The glamorous and courageous ATA (Air Transport Auxiliary) women pilots of WWII. These extraordinary women volunteered to fly thousands of missions all over Britain, delivering planes from factory to airfield, and could fly thirty-five (often more) different types of planes from fighter aircraft to the massive four-engine bomber Lancasters! Their bravery and dedication to the war effort were too tempting to pass up. And then there was the opportunity to work in a murder or two to make things even more thrilling.
How long did it take to go from idea to publication?
My twelve-page proposal for Poppy Redfern and the Fatal Flyers went off to my editor on January 20, 2019. It was accepted and a complete manuscript was due to the publisher by June 1, 2019—that’s a pretty tight deadline! Thankfully, I had already written the first 20,000 words so it rolled out from there, but I did change who the villain was! The book comes out December 1, 2020, which also gives budding writers some idea of how long a book is in production.
Were there any surprises or learning moments in the publishing process for this title?
Poppy Redfern and the Fatal Flyers is my sixth historical mystery, so I am familiar with the steps from first idea to publication.
During the production process for the Woman of WWI series, there was a polite tussle with my copy editor when I pushed back on her changing my English expressions into American English. For example, the English say "aeroplane" and Americans "airplane." I think we have it straight now!
The most fun surprise is when the mockup artwork for the cover is sent to me. It always catches me off balance at first, because I see the various scenes and characters vividly as I write, so it is odd to see someone else’s portrayal of the whole book distilled into a piece of cover art. But I always end up loving my covers.
Were there any surprises in the writing process for this book?
I often feel like a conduit for my character’s emotions, actions, and dialogue. However thorough I am in my plot outline, there is always somewhere the story takes me that I hadn’t thought of. Poppy has a way of expressing herself that is unique to her and sometimes she comes up with some ideas that I would never have thought of at the beginning. I swear she’s real!
What do you hope readers will get out of your book?
Most importantly, the sense of time and place. Secondly, the unraveling of the mystery. I want everyone who reads Poppy Redfern and the Fatal Flyers to feel that they have been taken back in time to England’s Homefront during WWII. It is almost unimaginable to us now what it must have been like during those anxious times.

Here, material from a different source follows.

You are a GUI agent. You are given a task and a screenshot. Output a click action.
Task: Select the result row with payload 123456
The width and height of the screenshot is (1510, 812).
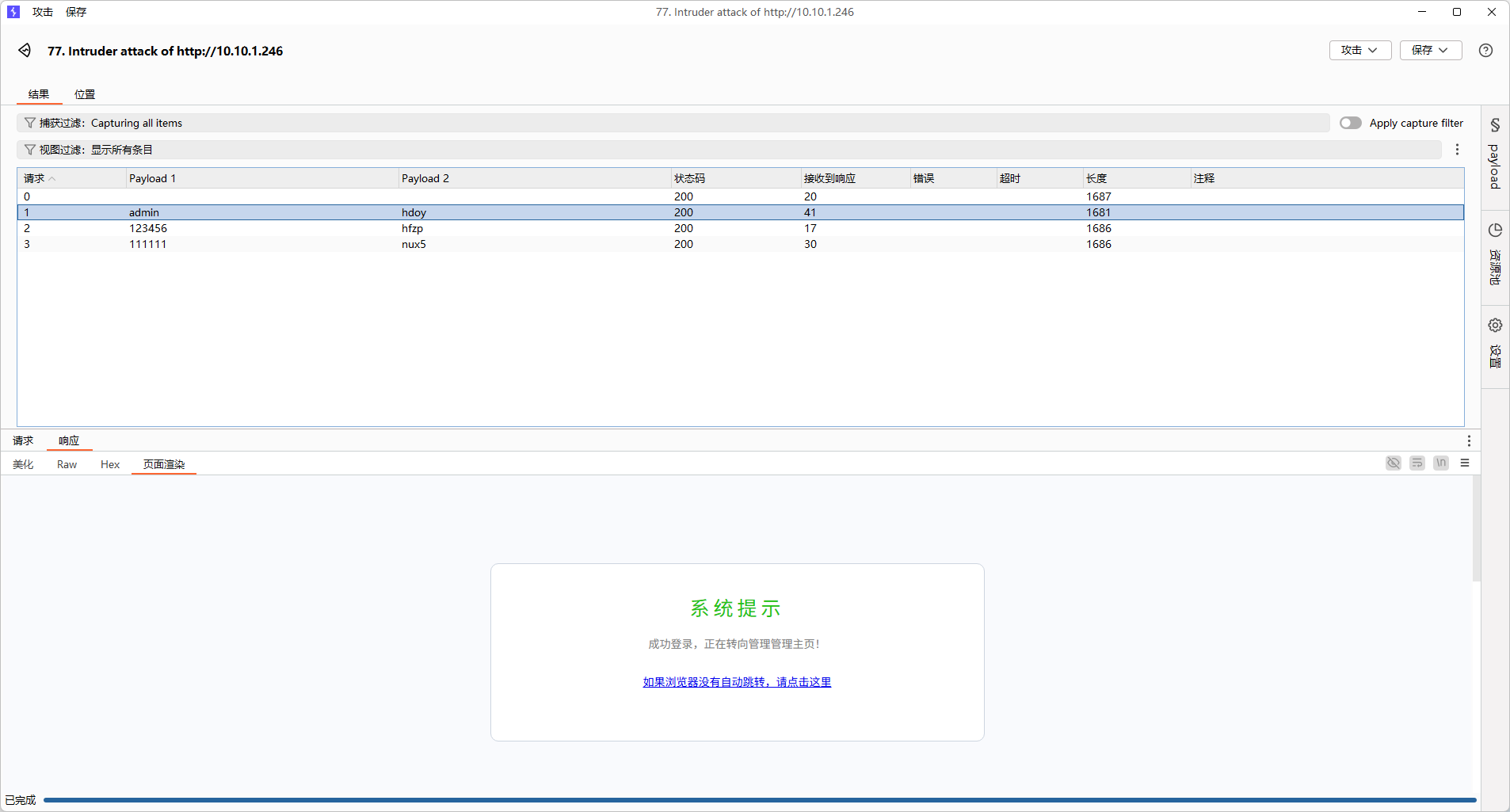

The dread that a member of your family could be killed in action or in a bombing raid. The very real fear of a German invasion when France fell in 1940 and all that separated Britain from the rest of Europe was a strip of water, 20 miles wide, called the English Chanel. And, on top of that, imagine having to cope with the blackout and very strict food, coal, petrol, and clothing rationing too.
For American readers, I hope that they will understand that when the US joined the war and the tiny British Isles was inundated with over a million US servicemen, that although Britain could not have survived the war without America’s help, it was a hard adjustment for the insular Brits. The ordinary people of Britain were particularly narrow in their view and unworldly in the 1940s, and far more formal than they are now. However glamorous and fascinating the American GI was to young English women, the older generation found the informality of the American culture difficult to understand. The quotation attributed to George Bernard Shaw, "England and America are two countries separated by a common language," was undoubtedly accurate!
If you could share one piece of advice with other authors, what would it be?
Always write the book you want to read. Don’t think about what is on the bestseller lists for fiction at the moment. Publishers take forever to get your book out into the world, and all will have changed by then.
If this is your first book, keep writing until you have finished your first draft. Work at it every day and write the story to its finish, even if you want to press "delete" or tear up your work, please don’t! When you are finished, then go back to the beginning and start editing. A book is one-third writing and two-thirds editing!